08-29-2008, 01:50 AM
Number.prototype.Fact = function() {
for (i = 1, x = 1;i < this;i++) {
x += i * x;
return x;

Haha... Only one line (I think) in difference.

08-29-2008, 11:52 AM
Twey's turn. Lol, that's basically the same thing as mine. :)

08-29-2008, 03:38 PM
Quick 'n' dirty:
Number.prototype.fact = function() {
for (var i = 1, r = 1; i <= this; r *= i++);
return r;
Number.prototype.fact = function() { for (var i = 1, r = 1; i <= this; r *= i++); return r; };
Number.prototype.fact = function() {
if (this < 0) return NaN;
for (var i = 1, r = 1; i <= this; r *= i++);
return r;
Using my toolkit:
var fact = (function(F, O) {
return F.compose(F.curry(F.reduce)(O.multiply), F.curry(F.range)(1));
})(Functional. Functional.Operator);Without shortcuts:
var fact = Functional.compose(Functional.curry(Functional.reduce)(Functional.Operator.multiply), Functional.curry(Functional.range)(1));In Python:
import operator
def fact(x):
return reduce(operator.mul, range(1, x + 1))In Haskell:
fact = product . (enumFromTo 1)Any more questions? :p

08-29-2008, 06:17 PM
Wow... I like that first function. I never think of using loops like that. But I guess you just look at it like this:

for (variables;condition(s);assigment)

Is your toolkit on the web anywhere Twey?

08-29-2008, 07:04 PM
Not yet. You can do most of it with Functional Javascript (http://osteele.com/sources/javascript/functional/).

You can do anything you like within a for loop. If I'd wanted to, I could have written it like this:
Number.prototype.fact = function() {
for (var i = 0, r = 1; r *= ++i, i < this; );
return r;
};A for loop is divided into three sections. They're commonly labelled 'initialisation', 'condition', and 'incrementation' because that's what they generally do, but those labels are stylistic: you can put anything you like in there.

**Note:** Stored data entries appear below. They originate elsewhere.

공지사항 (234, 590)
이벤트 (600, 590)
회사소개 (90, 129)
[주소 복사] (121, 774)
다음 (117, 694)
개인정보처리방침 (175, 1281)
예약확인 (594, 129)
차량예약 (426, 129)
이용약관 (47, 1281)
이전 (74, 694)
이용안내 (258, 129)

Pragmatically speaking, they could be given the better (but admittedly less stylish) titles of 'code that runs once when the loop is first encountered', 'code that runs before each iteration of the loop', and 'code that runs after each iteration of the loop'. The first two have some special properties: the 'initialisation' section allows 'var' statements, and the 'condition section' can terminate the loop if its return value is falsy. The 'incrementation' section is free-form.

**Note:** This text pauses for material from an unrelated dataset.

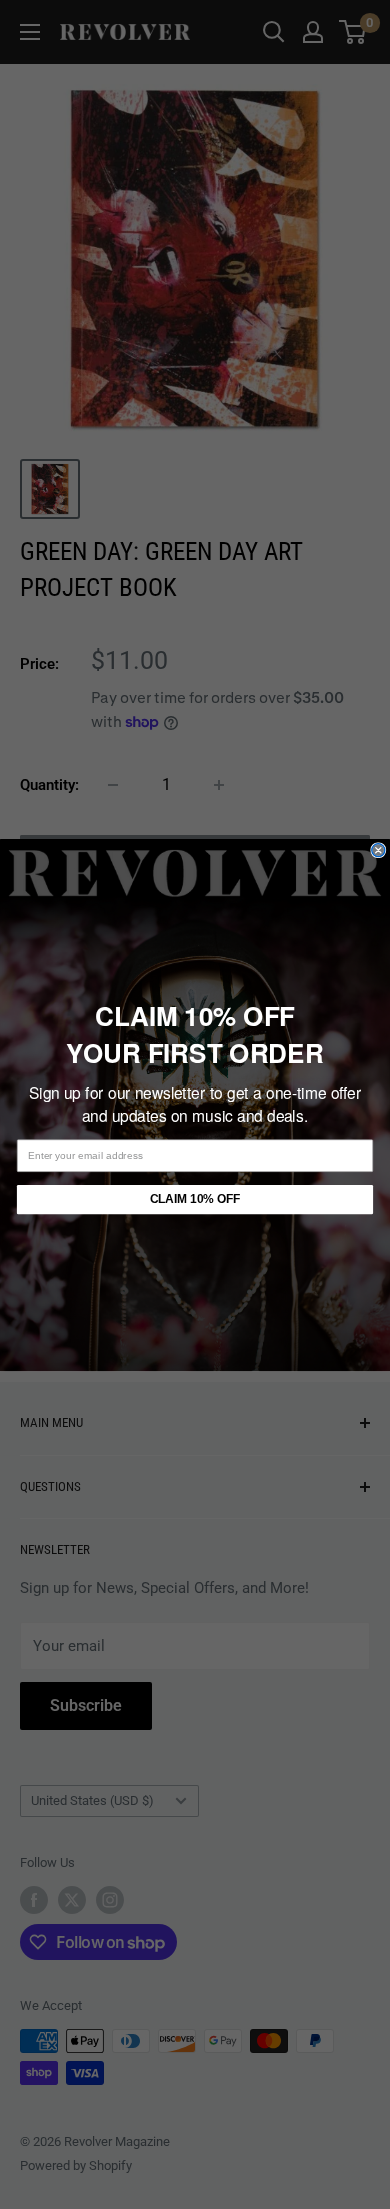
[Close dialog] (378, 849)
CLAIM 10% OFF (195, 1198)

This said, the 'initialisation', 'condition', 'incrementation' style is usually the least messy. There are some handy variants, though, like:
for (var i = 0, e; e = a[i++]; ) // leaves 'e' bound to the current value; terminates if it hits a falsy element.

08-29-2008, 08:20 PM
Thanks for the lesson on for-loops haha :D. I think I understand it a bit better now.

08-31-2008, 02:59 AM
@Twey, I almost came up with your first solution before you posted, infact I had the same thing except I had one thing wrong, don't remember what it was.